He intimates they should be cautious of all sin, especially more deliberate, (which the word adikia seems to import), but would not have them account that every sin would make their case so hopeless, as such sin, which he called sinning unto death, would do.

All unrighteousness is sin,.... All unrighteousness against God or man is a sin against the law of God, and the wrath of God is revealed against it, and it is deserving of death; yet all unrighteousness is not unto death, as the sins of David, which were unrighteousness both to God and man, and yet they were put away, and he died not; Peter sinned very foully, and did great injustice to his dear Lord, and yet his sin was not unto death; he had repentance unto life given him, and a fresh application of pardoning grace:

and there is a sin not unto death; this is added for the relief of weak believers, who hearing of a sin unto death, not to be prayed for, might fear that theirs were of that kind, whereas none of them are; for though they are guilty of many unrighteousnesses, yet God is merciful to them and forgives, Hebrews 8:12, and so they are not unto death.

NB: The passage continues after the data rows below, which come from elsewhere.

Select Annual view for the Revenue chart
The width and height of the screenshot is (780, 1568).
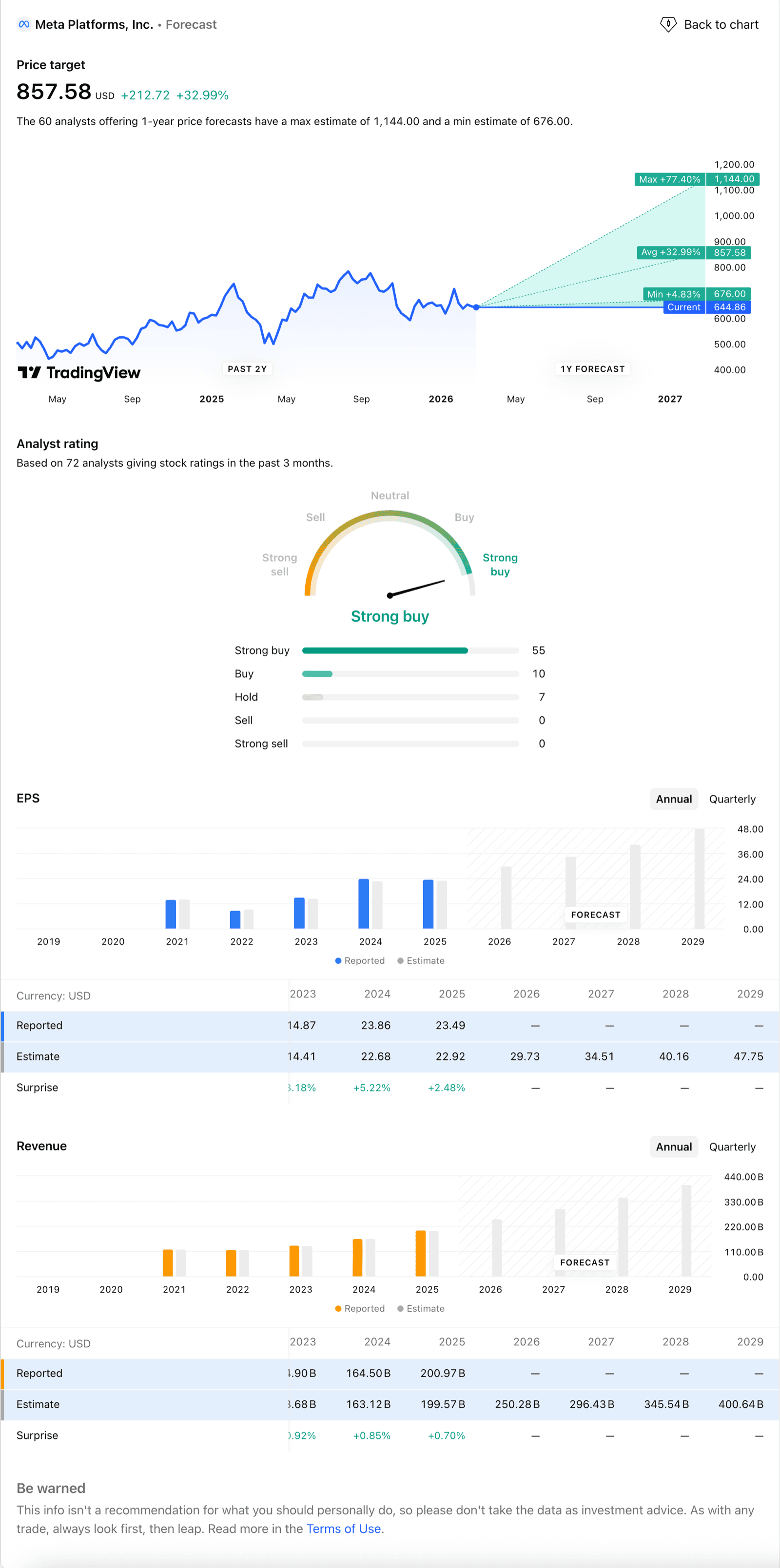tap(673, 1146)
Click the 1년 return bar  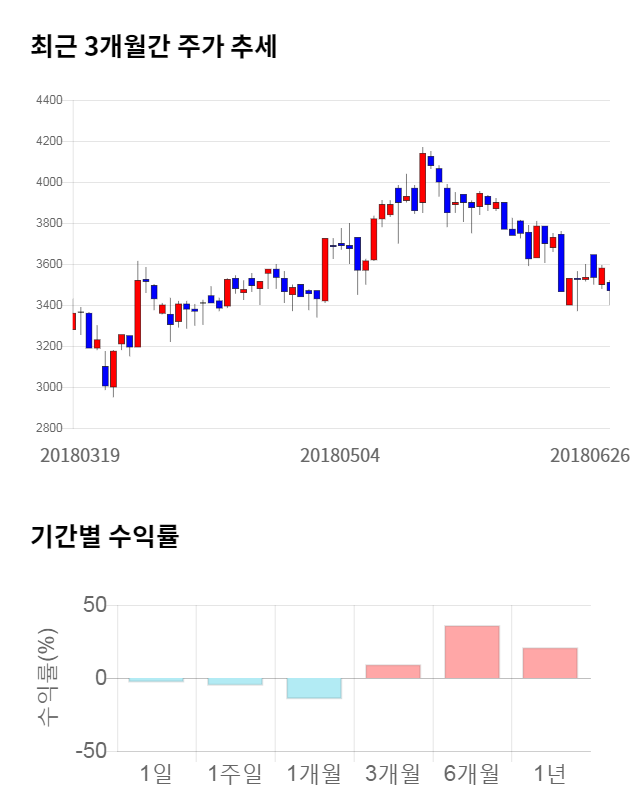[x=550, y=663]
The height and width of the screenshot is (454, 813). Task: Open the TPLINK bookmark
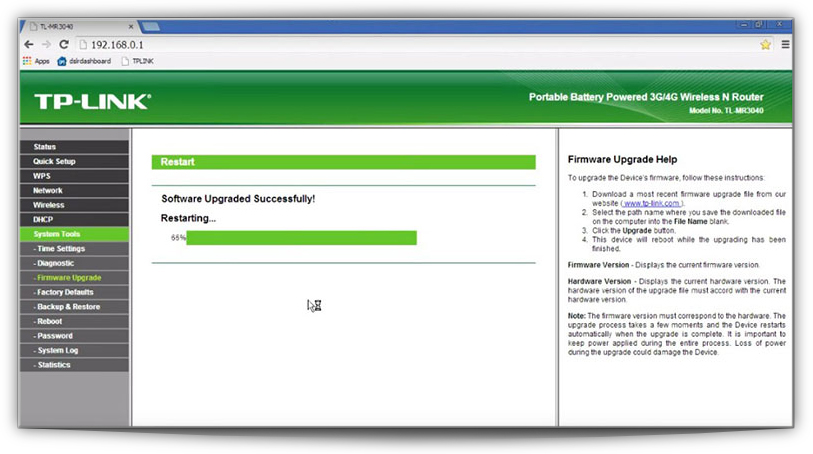click(137, 61)
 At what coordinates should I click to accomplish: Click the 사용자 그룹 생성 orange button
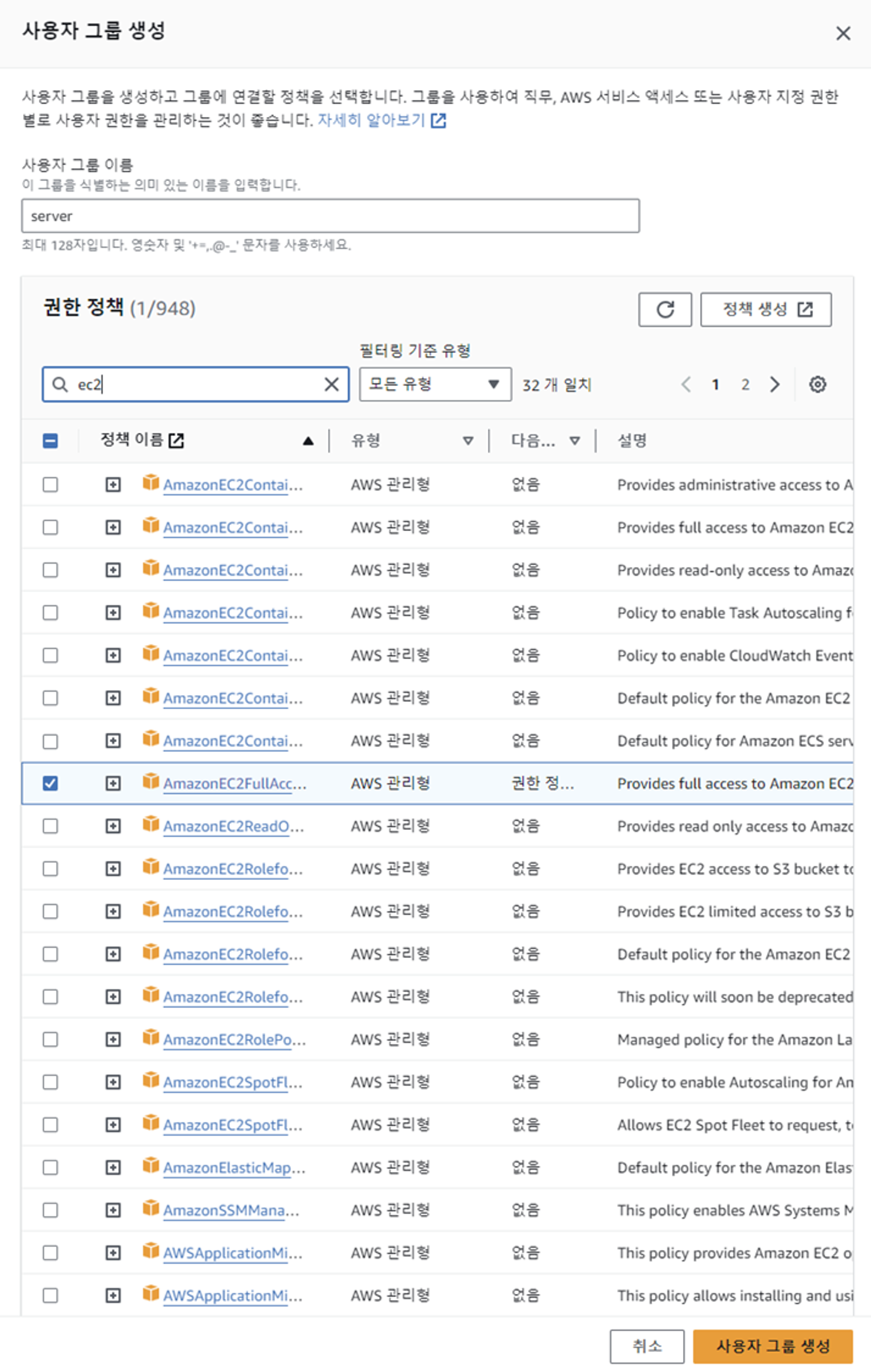[773, 1346]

{16} All unrighteousness is sin: and there is a sin not unto death.

(16) The taking away of an objection: indeed all iniquity is comprehended under the name of sin: but yet we must not despair therefore, because every sin is not deadly, and without hope of remedy.

1 John 5:17. To guard against indifference to transgressions occurring in the Christian’s life, the apostle continues: πᾶσα ἀδικία ἁμαρτία ἐστί.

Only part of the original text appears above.